McNeill Council votes self a raise

Council unanimously approved a pay raise for itself and the mayor that brings Port McNeill in line with similar communities.

PORT McNEILL—Near the end of last week’s special meeting, Port McNeill council approved its 2014 budget.

Well before the vote, though, they commenced the spending.

First, council unanimously approved a pay raise for itself and the mayor that brings Port McNeill from the lowest-paid council to the median compensation amount for communities of its size in British Columbia.

It also unanimously approved funding for two summer student positions at the cash-strapped Visitors’ Information Centre, one of them to be funded through collection of the hotel bed tax.

Finally, council was presented the Town’s 2013 financial statements and was addressed by the auditor in what turned into a lengthy and wide-ranging session between its regularly scheduled monthly meetings.

The pay raise for mayor and council is the first for Port McNeill since 2001, and came following a summary presented by treasurer Dan Rodin.

Rodin noted an updated compensation bylaw had been prepared in 2005 but never adopted, and that council in 2011 enlisted an independent committee, “which determined council was woefully underpaid, by about 200 per cent,” he said. “For whatever reason, nothing was done.”

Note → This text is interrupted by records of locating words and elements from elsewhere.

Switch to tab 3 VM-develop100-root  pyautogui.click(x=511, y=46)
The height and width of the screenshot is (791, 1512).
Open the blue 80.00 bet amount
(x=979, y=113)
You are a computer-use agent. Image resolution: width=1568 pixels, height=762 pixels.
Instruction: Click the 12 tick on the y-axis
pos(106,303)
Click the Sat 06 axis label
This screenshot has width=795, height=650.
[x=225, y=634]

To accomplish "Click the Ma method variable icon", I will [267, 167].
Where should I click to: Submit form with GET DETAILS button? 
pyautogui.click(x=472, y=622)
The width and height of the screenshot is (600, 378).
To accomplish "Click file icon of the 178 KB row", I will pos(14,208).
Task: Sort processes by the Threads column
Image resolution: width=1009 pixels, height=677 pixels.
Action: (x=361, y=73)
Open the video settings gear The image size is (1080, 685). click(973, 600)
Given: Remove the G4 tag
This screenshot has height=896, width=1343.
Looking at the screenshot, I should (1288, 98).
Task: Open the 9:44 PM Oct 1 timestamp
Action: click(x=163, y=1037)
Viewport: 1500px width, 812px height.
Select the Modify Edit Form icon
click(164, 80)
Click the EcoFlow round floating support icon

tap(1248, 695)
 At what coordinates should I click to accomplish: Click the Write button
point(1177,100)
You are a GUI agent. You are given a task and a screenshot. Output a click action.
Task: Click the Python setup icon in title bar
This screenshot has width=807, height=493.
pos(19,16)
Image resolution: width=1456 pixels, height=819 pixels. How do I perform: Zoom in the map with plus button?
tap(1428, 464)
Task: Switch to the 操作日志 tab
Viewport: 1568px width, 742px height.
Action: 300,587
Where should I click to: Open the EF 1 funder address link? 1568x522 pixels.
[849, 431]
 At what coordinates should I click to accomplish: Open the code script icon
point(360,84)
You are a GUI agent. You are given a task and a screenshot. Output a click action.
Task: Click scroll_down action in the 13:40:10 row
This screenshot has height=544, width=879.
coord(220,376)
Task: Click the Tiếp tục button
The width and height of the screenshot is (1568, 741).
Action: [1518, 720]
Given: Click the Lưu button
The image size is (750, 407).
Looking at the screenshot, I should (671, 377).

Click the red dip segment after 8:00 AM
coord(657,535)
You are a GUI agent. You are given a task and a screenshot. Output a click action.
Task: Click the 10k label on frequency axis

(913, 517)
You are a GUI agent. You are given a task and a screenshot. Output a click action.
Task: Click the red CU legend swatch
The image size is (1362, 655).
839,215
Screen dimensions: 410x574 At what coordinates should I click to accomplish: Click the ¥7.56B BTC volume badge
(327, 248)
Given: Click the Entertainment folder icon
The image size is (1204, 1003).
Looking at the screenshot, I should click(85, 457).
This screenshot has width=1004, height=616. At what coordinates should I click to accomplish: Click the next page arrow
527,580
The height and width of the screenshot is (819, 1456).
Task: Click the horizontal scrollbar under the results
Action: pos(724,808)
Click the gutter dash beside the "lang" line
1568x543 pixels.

Prior to last week’s passage of the new Compensation, Reimbursement and Expense Bylaw, the mayor received $7,500 per year and councillors $4,800. The next-lowest compensation for a municipality of similar size was Highlands, at $10,000 for mayor and $6,000 for councillors — and the median figure across the province was essentially double Port McNeill’s pay.

The matter of council reimbursement had been caught in a Catch-22 for nearly a decade, Coun. Shirley Ackland noted, with sitting councils deferring the matter to the next group of elected officials and new councils unwilling to be seen as raiding the Town coffers for their own benefit.

“We’ve struggled with this,” said Ackland, who also served on the previous council which formed the community committee to examine the compensation issue. “Part of the rationale for putting something in place for an incoming council was, one, that it would look like we weren’t giving ourselves a raise. But councillors that are just coming in are likewise loathe to decide the first thing they’re going to do is give themselves a raise.”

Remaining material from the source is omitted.